### WHAT IS EXPECTED:
Those lines of the records that contain "using" are to be located and copied.

### SUPPLIED MATERIAL:
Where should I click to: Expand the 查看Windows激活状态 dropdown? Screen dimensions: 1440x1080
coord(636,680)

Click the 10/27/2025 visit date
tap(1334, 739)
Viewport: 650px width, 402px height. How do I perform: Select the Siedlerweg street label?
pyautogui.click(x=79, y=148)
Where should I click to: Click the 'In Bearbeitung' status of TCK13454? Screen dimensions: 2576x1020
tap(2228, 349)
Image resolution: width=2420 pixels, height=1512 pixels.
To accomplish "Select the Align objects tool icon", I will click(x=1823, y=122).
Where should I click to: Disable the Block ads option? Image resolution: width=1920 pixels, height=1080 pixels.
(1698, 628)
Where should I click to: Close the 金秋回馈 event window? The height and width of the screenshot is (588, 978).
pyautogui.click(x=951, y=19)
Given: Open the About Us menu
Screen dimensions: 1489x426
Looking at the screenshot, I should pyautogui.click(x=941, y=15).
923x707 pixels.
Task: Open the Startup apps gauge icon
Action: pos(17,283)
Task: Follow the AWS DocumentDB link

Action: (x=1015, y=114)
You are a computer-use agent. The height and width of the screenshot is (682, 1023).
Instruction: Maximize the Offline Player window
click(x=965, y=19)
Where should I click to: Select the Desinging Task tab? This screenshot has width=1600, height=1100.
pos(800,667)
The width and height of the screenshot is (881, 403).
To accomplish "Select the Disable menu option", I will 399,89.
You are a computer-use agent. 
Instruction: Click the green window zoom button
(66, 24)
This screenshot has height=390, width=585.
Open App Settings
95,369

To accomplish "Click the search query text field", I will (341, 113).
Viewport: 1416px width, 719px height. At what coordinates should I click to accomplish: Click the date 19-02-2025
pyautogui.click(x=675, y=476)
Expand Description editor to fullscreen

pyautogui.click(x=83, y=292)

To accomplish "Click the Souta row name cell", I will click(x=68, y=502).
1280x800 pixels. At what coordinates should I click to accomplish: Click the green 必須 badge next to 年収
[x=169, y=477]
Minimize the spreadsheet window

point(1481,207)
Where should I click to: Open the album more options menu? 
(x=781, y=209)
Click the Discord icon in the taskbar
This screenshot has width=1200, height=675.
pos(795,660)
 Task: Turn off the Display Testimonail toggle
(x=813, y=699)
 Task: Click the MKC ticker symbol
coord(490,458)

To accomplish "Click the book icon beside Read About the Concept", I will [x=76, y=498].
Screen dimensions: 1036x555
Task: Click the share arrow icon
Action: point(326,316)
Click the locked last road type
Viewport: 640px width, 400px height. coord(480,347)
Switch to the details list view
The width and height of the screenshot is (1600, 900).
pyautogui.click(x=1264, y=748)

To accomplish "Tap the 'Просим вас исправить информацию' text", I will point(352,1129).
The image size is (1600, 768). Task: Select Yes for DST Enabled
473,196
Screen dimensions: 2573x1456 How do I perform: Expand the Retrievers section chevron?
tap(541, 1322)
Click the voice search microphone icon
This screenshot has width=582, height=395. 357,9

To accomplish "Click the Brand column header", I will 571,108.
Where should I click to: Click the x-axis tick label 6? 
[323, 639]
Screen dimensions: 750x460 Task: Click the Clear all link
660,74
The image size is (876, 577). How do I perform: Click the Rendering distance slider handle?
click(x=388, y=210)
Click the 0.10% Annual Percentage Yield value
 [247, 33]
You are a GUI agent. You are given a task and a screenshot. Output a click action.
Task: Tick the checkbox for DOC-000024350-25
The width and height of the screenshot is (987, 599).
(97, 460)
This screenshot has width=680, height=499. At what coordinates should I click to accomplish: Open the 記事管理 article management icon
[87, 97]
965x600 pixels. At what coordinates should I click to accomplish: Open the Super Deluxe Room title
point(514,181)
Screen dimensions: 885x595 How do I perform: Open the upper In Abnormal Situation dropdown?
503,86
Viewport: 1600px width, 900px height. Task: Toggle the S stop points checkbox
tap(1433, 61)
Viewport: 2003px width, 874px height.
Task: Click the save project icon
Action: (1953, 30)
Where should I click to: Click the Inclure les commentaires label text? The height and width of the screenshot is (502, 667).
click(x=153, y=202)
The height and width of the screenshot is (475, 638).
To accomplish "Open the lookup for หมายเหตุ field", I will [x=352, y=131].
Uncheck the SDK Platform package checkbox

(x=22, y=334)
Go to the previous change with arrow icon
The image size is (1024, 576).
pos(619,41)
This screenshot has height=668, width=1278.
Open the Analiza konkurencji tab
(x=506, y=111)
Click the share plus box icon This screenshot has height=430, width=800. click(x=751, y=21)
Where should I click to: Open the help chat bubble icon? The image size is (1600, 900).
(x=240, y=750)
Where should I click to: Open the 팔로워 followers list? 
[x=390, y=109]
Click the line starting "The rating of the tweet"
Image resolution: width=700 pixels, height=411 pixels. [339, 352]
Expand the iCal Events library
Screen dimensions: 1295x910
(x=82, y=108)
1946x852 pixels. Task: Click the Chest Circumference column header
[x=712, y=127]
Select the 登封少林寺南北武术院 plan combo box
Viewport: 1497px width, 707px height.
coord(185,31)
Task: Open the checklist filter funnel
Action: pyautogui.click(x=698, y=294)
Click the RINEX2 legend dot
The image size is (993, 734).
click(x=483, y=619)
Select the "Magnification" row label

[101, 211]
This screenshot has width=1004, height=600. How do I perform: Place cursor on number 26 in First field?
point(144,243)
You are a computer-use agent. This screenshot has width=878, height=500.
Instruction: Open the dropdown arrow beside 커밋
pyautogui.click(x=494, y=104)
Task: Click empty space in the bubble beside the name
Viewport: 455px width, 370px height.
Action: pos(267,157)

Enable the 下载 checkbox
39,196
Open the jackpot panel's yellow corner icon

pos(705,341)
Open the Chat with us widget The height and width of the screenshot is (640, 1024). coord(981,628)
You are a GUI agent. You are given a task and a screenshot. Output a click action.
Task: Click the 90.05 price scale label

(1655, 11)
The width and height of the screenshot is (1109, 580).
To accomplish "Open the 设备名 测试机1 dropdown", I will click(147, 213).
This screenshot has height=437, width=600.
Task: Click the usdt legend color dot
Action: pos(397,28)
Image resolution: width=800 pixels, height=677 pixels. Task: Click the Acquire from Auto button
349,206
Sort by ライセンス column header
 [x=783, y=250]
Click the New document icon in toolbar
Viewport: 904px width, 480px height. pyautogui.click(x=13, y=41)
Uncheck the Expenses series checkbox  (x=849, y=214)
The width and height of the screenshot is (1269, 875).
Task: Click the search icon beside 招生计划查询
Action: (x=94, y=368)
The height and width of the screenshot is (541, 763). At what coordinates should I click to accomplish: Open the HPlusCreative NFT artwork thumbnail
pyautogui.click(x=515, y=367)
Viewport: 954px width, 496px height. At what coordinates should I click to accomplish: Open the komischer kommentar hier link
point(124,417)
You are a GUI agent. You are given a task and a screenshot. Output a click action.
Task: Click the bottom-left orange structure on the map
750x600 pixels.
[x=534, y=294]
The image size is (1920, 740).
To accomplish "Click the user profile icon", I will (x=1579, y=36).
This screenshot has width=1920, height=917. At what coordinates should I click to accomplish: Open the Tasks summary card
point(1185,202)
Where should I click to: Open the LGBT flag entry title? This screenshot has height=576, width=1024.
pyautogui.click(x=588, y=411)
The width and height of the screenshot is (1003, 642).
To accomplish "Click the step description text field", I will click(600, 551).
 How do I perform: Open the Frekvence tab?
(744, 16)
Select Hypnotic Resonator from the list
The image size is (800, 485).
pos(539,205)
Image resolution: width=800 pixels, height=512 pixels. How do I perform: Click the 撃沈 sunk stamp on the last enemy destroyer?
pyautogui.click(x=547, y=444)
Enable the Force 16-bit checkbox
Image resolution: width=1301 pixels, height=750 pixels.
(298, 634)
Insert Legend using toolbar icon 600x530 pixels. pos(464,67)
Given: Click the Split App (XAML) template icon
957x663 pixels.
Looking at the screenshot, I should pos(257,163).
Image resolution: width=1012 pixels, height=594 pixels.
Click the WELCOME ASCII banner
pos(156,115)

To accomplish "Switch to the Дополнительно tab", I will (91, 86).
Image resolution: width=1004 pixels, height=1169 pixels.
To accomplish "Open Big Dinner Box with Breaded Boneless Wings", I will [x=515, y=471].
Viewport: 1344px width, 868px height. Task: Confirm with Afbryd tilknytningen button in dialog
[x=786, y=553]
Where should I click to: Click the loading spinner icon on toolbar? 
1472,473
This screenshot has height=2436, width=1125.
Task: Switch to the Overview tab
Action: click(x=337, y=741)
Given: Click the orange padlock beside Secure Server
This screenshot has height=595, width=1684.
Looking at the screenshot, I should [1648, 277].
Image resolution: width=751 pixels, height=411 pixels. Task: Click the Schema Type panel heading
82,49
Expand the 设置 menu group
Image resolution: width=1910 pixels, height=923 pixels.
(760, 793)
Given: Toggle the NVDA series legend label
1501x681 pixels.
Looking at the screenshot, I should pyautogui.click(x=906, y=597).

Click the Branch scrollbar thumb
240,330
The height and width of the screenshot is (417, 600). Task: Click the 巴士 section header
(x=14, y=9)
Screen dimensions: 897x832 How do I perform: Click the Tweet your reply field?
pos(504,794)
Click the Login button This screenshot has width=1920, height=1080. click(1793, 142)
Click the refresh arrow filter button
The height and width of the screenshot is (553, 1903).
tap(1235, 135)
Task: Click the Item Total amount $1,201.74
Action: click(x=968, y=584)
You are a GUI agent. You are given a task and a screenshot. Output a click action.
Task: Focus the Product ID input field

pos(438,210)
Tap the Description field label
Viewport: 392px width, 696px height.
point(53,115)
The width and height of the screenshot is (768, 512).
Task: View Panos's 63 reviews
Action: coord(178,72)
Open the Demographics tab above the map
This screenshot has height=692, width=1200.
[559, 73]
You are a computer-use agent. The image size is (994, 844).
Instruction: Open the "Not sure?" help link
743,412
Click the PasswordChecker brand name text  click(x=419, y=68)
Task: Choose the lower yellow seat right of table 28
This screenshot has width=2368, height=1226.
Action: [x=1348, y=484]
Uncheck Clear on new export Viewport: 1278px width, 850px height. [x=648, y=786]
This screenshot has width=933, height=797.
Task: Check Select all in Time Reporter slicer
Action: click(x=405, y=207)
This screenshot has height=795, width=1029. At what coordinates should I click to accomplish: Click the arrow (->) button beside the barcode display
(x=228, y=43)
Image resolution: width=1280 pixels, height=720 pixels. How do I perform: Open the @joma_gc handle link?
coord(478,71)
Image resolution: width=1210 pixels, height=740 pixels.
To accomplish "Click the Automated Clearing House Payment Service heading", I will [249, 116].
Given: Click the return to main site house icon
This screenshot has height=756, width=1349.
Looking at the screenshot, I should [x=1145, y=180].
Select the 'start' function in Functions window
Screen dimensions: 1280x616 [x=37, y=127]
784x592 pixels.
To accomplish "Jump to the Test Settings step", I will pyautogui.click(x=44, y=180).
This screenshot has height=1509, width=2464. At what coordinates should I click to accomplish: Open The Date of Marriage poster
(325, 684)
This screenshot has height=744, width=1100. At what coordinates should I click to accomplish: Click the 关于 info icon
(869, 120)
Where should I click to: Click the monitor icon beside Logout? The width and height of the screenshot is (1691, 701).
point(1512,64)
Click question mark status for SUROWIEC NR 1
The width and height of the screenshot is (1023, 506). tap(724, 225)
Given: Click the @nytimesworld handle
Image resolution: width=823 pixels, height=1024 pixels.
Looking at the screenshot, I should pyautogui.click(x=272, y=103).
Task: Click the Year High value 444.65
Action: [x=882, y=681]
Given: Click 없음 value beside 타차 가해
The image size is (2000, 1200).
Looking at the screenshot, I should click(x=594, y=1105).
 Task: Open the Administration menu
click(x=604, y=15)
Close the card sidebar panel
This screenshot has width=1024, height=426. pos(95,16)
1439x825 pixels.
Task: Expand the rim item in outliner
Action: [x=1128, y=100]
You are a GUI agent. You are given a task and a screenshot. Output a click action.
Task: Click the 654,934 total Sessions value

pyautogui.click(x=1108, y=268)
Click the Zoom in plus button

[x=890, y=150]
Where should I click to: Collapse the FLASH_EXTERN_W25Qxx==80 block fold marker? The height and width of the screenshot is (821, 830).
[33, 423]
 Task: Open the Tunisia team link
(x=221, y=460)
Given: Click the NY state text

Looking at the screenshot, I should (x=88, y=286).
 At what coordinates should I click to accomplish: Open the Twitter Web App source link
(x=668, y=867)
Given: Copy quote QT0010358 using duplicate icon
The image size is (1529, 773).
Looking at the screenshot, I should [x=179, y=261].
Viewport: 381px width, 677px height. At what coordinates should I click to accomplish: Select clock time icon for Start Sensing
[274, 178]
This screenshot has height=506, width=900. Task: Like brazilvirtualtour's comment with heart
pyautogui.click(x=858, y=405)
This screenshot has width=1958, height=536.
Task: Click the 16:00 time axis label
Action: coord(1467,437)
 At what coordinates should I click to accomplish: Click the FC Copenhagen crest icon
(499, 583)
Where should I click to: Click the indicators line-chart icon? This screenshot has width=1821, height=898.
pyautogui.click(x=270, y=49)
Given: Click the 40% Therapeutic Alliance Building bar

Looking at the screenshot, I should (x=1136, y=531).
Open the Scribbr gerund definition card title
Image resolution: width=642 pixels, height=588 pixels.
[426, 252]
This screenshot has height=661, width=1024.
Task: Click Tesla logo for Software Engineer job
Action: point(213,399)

### EXERCISE ANSWER:
Insert Legend using toolbar icon 600x530 pixels. pos(464,67)
Given: Copy quote QT0010358 using duplicate icon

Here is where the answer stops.